Sunday, May 30, 2010

Walking in Memphis...

So I know I've missed a couple days and believe me I can't wait to write about them because they have been truly eventful, but I'm leaving for Memphis today and cannot wait to be ten feet off Beale and just relaxing with some good friends!

So I'll see you soon cyberworld...

Thursday, May 27, 2010

Writing on the wall...

Do you ever have those moments of clarity when everything you see or do is pointing you in one direction? I feel like they happen all the time, it's simply a matter of whether I pay attention to them or not.

Conversations are a funny thing...they can tell you a lot about a person and sometimes they can reveal things in you that you were not even remotely aware of. I love these kinds of conversations...the hard part is being able and willing to do your share of the give and take to even get close to the possibility of that kind of conversation to take place.

The point is this...I am convinced that I am not living up to my own potential. Story of my life...but I am also convinced that I can change. I want to be a person of conviction that is not swayed so easily by outside forces. I want to be secure in who I am both mentally and physically.

I am a firm believer in the holistic nature of humans and that one area cannot function well without all functioning well. So I have decided to get to work on this old crap body of mine...it is in need of some serious change. I know it will be hard and I will want to give up everyday but I know that I cannot grow or change without this first step.

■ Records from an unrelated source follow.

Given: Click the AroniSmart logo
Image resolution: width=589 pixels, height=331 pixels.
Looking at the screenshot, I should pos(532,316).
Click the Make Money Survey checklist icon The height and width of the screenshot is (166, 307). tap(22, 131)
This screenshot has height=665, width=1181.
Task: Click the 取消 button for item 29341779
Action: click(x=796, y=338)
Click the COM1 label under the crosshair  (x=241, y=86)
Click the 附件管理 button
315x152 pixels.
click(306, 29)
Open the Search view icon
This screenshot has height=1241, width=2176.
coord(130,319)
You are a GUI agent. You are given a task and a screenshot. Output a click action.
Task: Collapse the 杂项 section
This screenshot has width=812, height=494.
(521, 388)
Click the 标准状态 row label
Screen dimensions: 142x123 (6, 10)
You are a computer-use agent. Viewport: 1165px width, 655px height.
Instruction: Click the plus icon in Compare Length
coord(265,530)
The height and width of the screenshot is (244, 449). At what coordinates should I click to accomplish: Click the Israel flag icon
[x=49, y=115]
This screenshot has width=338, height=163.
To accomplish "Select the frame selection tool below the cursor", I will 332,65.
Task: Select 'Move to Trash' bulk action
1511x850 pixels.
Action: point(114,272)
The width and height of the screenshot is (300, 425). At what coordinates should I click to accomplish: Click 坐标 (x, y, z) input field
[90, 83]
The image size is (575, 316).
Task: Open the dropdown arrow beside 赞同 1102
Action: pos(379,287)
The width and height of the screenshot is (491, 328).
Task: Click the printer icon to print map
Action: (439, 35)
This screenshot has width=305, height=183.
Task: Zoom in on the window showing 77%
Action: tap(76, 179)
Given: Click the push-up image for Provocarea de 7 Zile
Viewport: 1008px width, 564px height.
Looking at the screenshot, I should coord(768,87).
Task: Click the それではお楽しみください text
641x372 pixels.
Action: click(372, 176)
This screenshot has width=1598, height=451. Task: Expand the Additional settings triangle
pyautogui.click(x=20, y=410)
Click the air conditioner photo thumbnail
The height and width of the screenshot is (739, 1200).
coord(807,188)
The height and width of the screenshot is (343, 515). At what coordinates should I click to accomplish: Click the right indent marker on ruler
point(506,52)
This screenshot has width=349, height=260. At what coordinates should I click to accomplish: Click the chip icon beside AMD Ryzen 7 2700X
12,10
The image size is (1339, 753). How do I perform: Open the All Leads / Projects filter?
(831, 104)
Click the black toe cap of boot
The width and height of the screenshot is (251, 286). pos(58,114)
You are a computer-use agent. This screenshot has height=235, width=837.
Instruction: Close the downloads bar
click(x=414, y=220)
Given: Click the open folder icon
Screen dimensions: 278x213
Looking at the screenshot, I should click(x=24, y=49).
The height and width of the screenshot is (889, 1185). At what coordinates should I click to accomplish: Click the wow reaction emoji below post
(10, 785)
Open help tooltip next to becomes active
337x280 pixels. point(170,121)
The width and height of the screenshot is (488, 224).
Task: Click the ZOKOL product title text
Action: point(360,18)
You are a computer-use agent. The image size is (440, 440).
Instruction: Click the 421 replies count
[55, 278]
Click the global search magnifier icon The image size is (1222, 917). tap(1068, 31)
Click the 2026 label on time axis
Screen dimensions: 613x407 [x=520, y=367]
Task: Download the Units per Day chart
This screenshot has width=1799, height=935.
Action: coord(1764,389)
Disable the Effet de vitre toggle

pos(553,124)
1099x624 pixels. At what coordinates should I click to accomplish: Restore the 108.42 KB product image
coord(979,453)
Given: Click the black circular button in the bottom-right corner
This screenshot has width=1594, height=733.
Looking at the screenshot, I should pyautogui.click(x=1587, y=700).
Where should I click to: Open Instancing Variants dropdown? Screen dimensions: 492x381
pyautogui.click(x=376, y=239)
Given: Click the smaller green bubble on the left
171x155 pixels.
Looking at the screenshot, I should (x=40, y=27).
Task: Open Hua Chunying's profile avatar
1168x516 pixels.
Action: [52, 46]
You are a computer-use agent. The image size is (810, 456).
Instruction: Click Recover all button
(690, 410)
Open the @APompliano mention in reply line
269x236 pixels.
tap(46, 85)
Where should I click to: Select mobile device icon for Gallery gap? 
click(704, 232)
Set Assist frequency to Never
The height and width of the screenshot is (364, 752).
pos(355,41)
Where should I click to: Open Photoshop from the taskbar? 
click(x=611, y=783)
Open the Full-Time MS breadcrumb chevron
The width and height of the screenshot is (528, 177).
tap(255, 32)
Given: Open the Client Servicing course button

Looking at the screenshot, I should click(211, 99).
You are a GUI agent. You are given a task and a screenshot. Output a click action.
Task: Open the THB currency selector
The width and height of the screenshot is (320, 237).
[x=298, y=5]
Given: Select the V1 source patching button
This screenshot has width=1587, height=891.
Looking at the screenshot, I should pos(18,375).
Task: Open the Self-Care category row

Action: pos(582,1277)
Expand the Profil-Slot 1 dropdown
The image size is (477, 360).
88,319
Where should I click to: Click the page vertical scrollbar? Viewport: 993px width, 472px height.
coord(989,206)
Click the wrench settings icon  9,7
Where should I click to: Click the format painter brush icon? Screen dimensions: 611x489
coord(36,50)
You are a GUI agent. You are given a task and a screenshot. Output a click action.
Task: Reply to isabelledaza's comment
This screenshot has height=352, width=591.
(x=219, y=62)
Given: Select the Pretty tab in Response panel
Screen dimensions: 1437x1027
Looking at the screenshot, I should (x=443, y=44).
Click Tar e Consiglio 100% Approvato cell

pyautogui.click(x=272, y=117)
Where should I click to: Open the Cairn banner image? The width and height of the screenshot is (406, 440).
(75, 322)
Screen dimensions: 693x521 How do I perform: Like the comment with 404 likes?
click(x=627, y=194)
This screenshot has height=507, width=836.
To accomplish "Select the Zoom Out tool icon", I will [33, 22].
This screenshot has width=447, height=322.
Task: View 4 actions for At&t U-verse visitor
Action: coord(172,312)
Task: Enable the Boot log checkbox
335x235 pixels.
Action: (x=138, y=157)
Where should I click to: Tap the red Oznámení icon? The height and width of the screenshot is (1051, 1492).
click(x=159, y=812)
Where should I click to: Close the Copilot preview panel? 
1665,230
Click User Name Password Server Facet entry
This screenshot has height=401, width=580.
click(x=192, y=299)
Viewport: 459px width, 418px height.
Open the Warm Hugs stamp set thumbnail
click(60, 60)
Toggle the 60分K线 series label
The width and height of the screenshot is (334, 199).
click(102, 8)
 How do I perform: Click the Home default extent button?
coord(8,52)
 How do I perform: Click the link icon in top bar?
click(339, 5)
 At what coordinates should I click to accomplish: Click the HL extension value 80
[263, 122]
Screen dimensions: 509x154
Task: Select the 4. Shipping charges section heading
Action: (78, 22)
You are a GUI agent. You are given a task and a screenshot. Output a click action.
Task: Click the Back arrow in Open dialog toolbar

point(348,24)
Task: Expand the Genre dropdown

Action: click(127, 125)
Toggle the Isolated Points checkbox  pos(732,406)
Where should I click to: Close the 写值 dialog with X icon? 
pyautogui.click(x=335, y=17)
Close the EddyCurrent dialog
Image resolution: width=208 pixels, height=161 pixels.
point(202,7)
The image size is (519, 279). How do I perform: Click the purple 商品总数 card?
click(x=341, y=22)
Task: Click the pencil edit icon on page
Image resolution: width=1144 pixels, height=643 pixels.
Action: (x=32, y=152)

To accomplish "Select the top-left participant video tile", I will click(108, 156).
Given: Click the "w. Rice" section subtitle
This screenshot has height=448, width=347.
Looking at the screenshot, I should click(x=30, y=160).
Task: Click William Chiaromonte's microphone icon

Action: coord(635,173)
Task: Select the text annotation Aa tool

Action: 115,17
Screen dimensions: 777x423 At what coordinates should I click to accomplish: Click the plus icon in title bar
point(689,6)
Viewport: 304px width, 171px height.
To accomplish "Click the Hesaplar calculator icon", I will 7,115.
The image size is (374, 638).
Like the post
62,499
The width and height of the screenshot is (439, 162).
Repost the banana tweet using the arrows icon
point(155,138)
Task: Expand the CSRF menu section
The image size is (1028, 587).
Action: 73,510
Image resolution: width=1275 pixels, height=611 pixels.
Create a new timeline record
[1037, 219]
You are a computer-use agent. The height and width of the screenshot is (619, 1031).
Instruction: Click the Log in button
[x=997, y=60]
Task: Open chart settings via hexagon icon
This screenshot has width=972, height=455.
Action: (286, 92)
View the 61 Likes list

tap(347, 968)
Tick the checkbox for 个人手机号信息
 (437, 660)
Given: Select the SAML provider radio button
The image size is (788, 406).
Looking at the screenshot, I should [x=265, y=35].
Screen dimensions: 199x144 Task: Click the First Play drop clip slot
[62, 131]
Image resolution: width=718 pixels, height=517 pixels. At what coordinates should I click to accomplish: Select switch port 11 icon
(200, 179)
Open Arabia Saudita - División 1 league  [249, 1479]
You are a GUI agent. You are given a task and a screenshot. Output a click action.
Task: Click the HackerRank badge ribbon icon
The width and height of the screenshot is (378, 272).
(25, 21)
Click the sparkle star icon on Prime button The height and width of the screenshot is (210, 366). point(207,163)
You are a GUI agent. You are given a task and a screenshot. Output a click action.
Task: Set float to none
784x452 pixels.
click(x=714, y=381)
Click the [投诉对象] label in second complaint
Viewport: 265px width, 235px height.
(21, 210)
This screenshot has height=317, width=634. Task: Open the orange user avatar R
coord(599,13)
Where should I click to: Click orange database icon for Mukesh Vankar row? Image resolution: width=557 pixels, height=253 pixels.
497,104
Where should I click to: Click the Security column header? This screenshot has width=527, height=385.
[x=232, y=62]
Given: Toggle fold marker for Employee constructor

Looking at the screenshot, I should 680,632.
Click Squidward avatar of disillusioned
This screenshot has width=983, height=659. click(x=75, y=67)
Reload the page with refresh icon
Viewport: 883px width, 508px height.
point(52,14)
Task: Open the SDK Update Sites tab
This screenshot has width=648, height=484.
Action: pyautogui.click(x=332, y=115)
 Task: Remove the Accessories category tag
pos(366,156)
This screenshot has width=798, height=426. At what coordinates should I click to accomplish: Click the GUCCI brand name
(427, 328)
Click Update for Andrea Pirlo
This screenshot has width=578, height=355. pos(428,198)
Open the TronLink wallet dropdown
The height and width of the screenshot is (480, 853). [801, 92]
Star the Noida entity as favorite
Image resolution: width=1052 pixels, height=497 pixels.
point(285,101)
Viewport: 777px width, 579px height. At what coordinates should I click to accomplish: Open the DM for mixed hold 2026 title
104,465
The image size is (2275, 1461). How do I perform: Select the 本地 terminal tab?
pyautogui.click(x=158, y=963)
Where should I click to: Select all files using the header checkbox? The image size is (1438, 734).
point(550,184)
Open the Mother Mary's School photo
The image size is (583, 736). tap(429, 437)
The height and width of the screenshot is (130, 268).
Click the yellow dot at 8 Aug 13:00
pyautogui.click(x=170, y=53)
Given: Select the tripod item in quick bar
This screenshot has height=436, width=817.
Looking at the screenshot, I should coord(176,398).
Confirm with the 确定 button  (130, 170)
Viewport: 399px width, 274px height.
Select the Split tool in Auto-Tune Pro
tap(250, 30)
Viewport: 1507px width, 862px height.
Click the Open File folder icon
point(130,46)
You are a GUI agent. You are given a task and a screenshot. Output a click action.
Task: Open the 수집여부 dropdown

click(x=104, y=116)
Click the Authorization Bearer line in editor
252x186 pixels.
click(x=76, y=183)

I'm pretty sure no one reads this but by chance you do any encouragement, advice or simply prayer is appreciated.

Tuesday, May 25, 2010

Chronicles...

Hello Blog world I am giving this a whirl for the err...well fifth time. That's a little deflating...I really want to begin a journey and after reading a friends blog I decided it's time to really buckle down and get some writing done just to prove to myself that I have SOME discipline.

I was thinking earlier today how the timing of things often seems to be my "problem;" but then I thought actually it usually just reminds me that really I should be focusing on me. Not in a narcissistic way but in a becoming a better version of myself way. Instead of waiting around for the perfect life to show up, since we all know that's not real, taking a hold of what's in front of me and creating.

I am tired of feeling constantly in need of a restart button. Though I have no regrets and have loved every moment of life that has brought me here, I do want to change now and so begins a journey.